I've made an easy reproduction at https://github.com/jridgewell/closure-warn-sourcemaps-oob.
Do you have a suggestion on what a better behaviour would be?
Our understanding is that another tool in your build is modifying the content of a file between two timepoints the compiler is accessing it. If that's the case, crashing seems preferable to producing an incorrect sourcemap.
Do you have a suggestion on what a better behaviour would be?
I thought about this a bit. The intention here is is to display the suspicious code. But there's two parts to this, there's the code that Closure actually sees (and considers suspicious), and there's the code the developer actually wrote. I think both are useful for determining what's gone wrong.
For instance, the warning AMP is seeing is:
226| if (false && nonStructThis['implementationClassForTesting']) {
The false is suspicious code, but that's now what we as developers wrote:
if (getMode().test && nonStructThis['implementationClassForTesting']) {
Ctor = nonStructThis['implementationClassForTesting'];
}
Seeing the original code would tell me the where this is happening, but without Closure printing the code it's seeing, I wouldn't understand why I'm seeing this. Babel transformed (we have a custom plugin) that getMode().test into false, but expecting every AMP developer to know about that without seeing the actual output would be confusing.
So I think at a minimum, we should be showing the actual code Closure considers suspicious, not the original source code. If we could show both, then that would be even more helpful, but it's probably not necessary.
Our understanding is that another tool in your build is modifying the content of a file between two timepoints the compiler is accessing it.
That's not the case. We've generated the sourcemap and transformed file before closure is invoked. The build steps to generate the transformed code and sourcemap were included to describe our setup, but it would still error if you just invoked ./node_modules/google-closure-compiler --js=file.js --js_output_file=out.js.

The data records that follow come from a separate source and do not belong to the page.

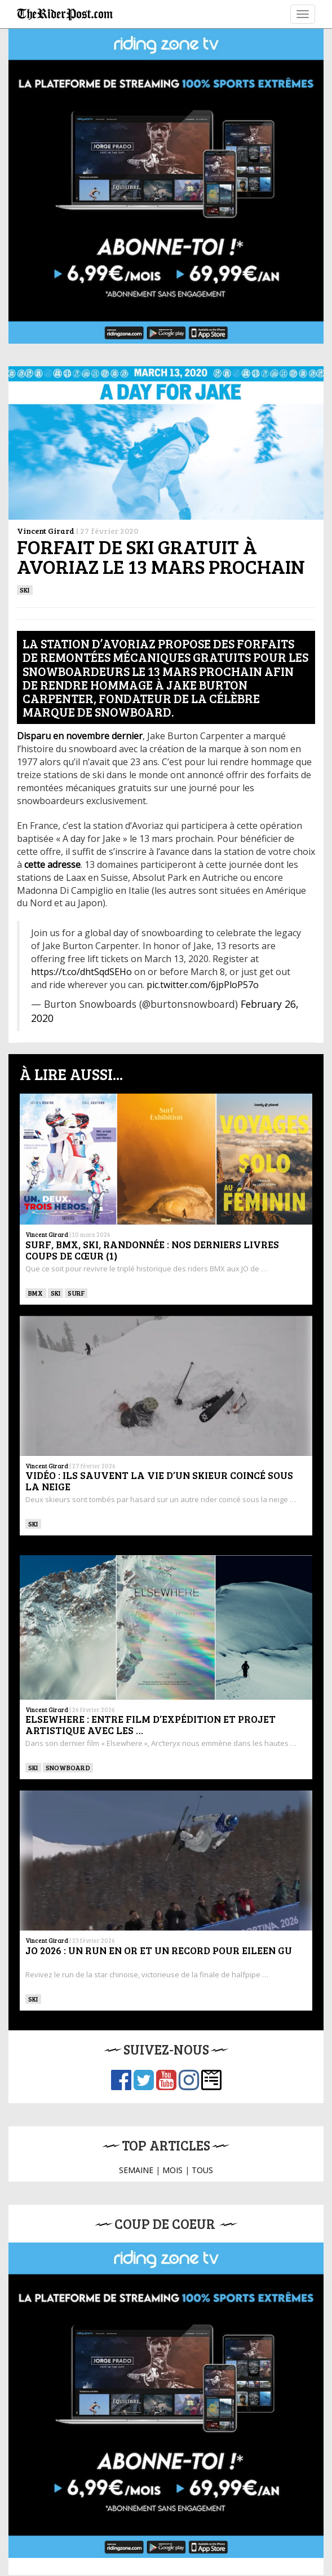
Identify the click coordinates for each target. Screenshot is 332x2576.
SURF (76, 1292)
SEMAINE (136, 2170)
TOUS (202, 2170)
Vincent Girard (45, 530)
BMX (35, 1292)
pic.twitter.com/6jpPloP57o (203, 984)
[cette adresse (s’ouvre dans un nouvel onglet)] (52, 864)
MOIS (172, 2170)
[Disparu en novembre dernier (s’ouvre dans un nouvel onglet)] (80, 736)
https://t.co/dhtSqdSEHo (81, 972)
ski (25, 589)
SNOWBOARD (68, 1767)
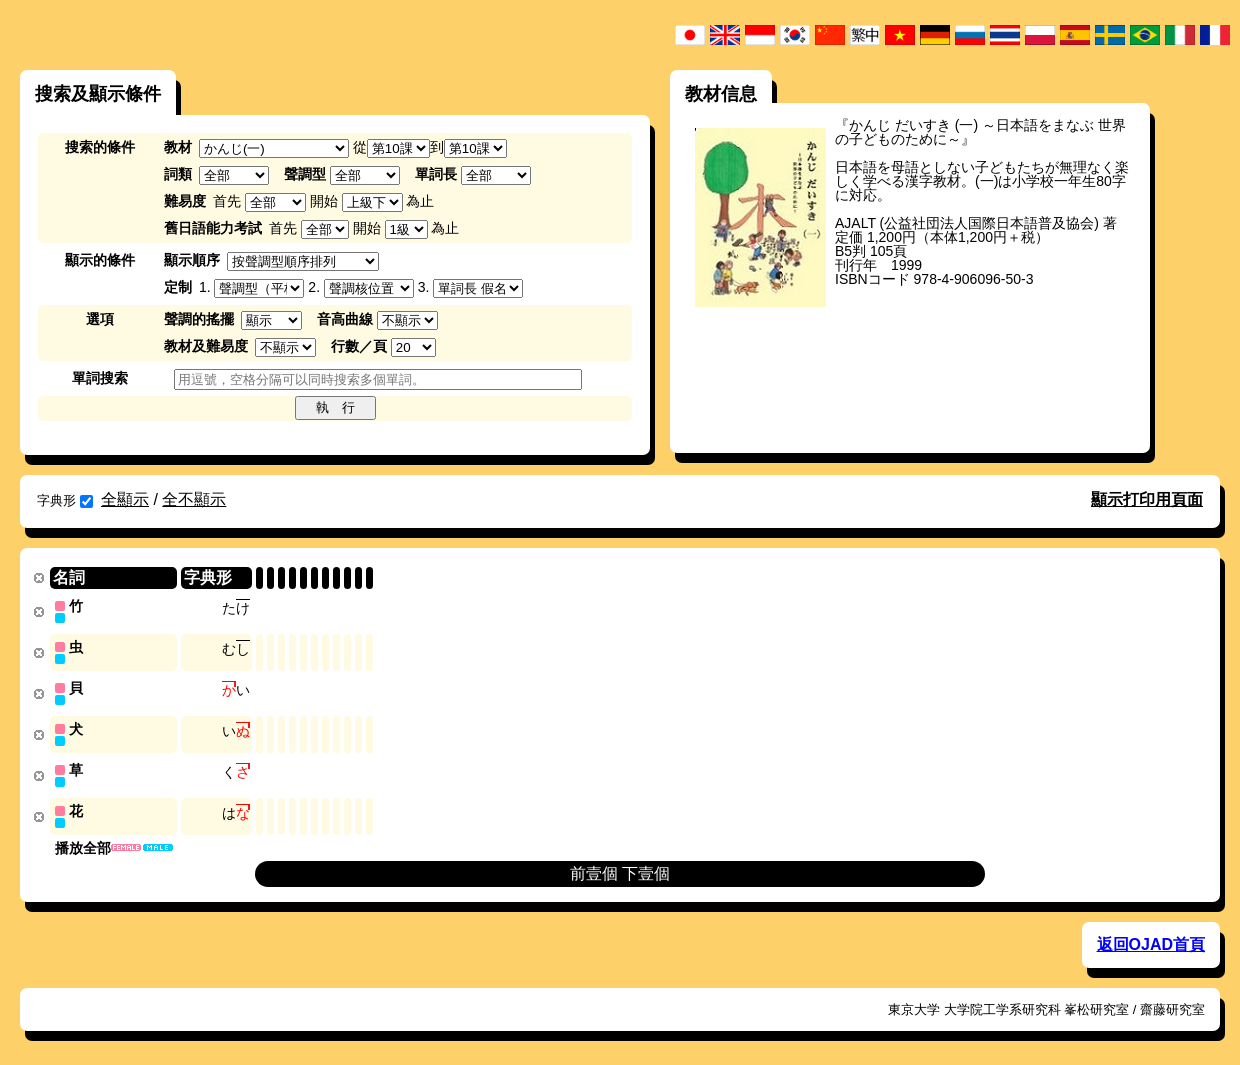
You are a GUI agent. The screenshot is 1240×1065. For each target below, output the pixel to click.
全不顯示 (194, 499)
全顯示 (125, 499)
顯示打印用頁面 (1147, 499)
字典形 (65, 500)
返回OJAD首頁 (1151, 938)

If that's the case, crashing seems preferable to producing an incorrect sourcemap.
The sourcemap is valid.
The issue is only that you're using original file (via lookup through the sourcemap) locations on the input file. A sample fix is:
diff --git a/src/com/google/javascript/jscomp/LightweightMessageFormatter.java b/src/com/google/javascript/jscomp/LightweightMessageFormatter.java
index b54c6c43f..39915b17b 100644
--- a/src/com/google/javascript/jscomp/LightweightMessageFormatter.java
+++ b/src/com/google/javascript/jscomp/LightweightMessageFormatter.java
@@ -104,17 +104,17 @@ public final class LightweightMessageFormatter extends AbstractMessageFormatter
: source.getSourceMapping(
error.getSourceName(), error.getLineNumber(), error.getCharno());
- if (mapping != null) {
+ if (mapping == null) {
+ appendPosition(boldLine, sourceName, lineNumber, charno);
+ } else {
appendPosition(b, sourceName, lineNumber, charno);
-
- sourceName = mapping.getOriginalFile();
- lineNumber = mapping.getLineNumber();
- charno = mapping.getColumnPosition();
-
b.append("\nOriginally at:\n");
+ appendPosition(
+ boldLine,
+ mapping.getOriginalFile(),
+ mapping.getLineNumber(),
+ mapping.getColumnPosition());
}
-
- appendPosition(boldLine, sourceName, lineNumber, charno);
}
if (includeLevel) {
Ahh ok, so there's a real bug here when the input code comes with a sourcemap, we're indirecting through that first sourcemap in an unsafe way when building our own sourcemap. Given that, I think we'd accept a PR for your proposed solution (especially if it came with tests :))
As an aside based on your example case, have you considered the @define mechanism built into the compiler? It seems like it might cover what you're trying to do.
After some digging, it's now clear that the underlying issue is that we never imagined that multiple inputs could have the same filename. That's happening here, because one of the inputs is source code, and the other is file mentioned in a source map.
We'd like to say that all inputs should have a unique filename, but that's not feasible for your usecase since Glup requires file transformations to happen in-place.
You also mentioned that this wasn't technically blocking you, but the workaround was wot disable warnings.